FIG. 4 illustrates an example of a configuration to induce a difference between the delay time Tup and the delay time Tdown, either stepwise or selectively. Explanation follows regarding an example of a circuit in which 4 of the CMOS gate structures illustrated in FIG. 3 are connected together in parallel. Note that although explanation here is for 4 CMOSs, configuration may be made with 5 or more, or 3 or less CMOSs. The circuit in FIG. 4 is configured with by the CMOS inverter 13 of FIG. 3, to which CMOS inverters 13A, 13B, 13C of similar configuration are connected in parallel. The PMOS-FET side of each of the CMOS inverters 13A, 13B, 13C is connected through respective switches PS-A, PS-B, PS-C to a power source VDD. The NMOS side of each of the CMOS inverters 13A, 13B, 13C is connected through respective switches NS-A, NS-B, NS-C to the power source VSS.

It is possible to specify conductance, either stepwise or selectively by selecting whichever of the switches PS-A, PS-B, PS-C of the PMOS-FET side, and the switches NS-A, NS-B, NS-C of the NMOS-FET side. This thereby enable the delay time to be adjusted by flexible operation of the circuit. Note that these switches may be switched ON/OFF by a controller, or the numbers of FETs may be specified by circuit design.

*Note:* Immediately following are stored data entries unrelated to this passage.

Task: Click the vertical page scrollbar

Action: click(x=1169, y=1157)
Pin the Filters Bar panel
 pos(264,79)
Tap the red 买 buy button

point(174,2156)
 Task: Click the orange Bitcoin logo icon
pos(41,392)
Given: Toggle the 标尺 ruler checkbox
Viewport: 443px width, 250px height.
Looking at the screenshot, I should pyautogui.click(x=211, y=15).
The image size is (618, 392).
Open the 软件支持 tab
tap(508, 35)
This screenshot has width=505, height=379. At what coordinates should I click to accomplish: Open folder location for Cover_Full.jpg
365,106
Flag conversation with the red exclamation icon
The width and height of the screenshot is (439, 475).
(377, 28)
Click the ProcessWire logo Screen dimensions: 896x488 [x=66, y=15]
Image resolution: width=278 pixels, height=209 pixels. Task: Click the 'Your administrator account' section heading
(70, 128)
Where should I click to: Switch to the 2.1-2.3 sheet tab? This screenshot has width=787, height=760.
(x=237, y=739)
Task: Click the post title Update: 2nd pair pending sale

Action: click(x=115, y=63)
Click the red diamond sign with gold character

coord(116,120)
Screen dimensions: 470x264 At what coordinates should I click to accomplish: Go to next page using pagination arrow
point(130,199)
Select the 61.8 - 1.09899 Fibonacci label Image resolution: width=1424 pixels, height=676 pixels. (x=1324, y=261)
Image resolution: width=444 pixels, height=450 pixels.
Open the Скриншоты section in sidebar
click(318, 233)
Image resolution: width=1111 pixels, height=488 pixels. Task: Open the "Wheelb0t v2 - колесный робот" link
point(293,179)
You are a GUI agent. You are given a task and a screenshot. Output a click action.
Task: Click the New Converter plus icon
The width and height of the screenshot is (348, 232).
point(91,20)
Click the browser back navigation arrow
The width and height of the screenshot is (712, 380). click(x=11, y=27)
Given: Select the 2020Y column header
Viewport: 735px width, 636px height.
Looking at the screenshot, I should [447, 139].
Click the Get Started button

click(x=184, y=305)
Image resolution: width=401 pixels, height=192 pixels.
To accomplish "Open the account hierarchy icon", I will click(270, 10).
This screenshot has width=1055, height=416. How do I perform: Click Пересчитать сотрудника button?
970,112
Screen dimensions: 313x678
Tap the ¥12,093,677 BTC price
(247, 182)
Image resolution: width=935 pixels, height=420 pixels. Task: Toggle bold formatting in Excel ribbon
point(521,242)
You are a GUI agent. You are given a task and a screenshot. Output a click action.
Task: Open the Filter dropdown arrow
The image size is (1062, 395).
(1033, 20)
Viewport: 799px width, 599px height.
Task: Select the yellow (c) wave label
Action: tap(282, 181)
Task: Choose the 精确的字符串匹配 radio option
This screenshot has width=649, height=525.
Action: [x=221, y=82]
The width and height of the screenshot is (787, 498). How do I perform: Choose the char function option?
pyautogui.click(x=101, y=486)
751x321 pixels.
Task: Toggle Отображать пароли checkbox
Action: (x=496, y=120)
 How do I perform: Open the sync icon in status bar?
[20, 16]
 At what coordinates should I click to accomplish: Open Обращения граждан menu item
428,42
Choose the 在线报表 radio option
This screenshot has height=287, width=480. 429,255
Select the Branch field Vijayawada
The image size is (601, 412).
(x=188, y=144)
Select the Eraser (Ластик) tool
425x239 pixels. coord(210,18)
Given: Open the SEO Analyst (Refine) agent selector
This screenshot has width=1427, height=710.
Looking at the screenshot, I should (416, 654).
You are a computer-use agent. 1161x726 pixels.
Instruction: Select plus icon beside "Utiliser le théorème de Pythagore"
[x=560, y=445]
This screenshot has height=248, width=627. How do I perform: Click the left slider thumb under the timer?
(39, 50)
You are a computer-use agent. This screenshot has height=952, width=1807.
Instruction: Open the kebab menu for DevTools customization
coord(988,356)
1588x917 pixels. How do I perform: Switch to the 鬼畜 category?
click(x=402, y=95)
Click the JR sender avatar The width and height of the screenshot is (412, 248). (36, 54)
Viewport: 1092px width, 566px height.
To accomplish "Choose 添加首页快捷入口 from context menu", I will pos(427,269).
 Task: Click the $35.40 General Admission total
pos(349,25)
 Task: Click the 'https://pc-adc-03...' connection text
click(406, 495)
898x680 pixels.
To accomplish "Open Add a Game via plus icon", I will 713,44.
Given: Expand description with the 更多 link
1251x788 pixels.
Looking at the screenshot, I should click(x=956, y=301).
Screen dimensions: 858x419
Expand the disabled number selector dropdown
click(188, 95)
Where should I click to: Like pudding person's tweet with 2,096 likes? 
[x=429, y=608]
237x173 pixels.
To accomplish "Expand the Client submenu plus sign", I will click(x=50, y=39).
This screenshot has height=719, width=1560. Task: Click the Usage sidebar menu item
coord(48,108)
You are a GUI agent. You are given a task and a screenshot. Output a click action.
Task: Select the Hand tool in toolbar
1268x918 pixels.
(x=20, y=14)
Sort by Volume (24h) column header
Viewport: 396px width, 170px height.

FIG. 5 illustrates an example of a configuration of the chopper circuit 14. The example given in FIG. 5 illustrates a chopper circuit as a pulse output section operated by pulse fall. The chopper circuit 14 is configured by a chopper with chop width determined according to the delay time of a measurement target circuit 30. The chopper circuit 14 is configured from NAND devices 26 and 28, and the measurement target circuit 30. The input side of the chopper circuit 14 is connected to one input side of the NAND device 26, and the control terminal 20 is connected to the other input side thereof. The output side of the NAND device 26 is connected through the measurement target circuit 30 to the one input side of the NAND device 28, and also directly connected to the other input side of the NAND device 28. The output side of the NAND device 28 is connected to the output side of the chopper circuit 14. Due to such a configuration, a chop width Tw of the chopper circuit 14 is determined by the delay time of the measurement target circuit 30. Note that the measurement target circuit 30 is configured with inverting logic.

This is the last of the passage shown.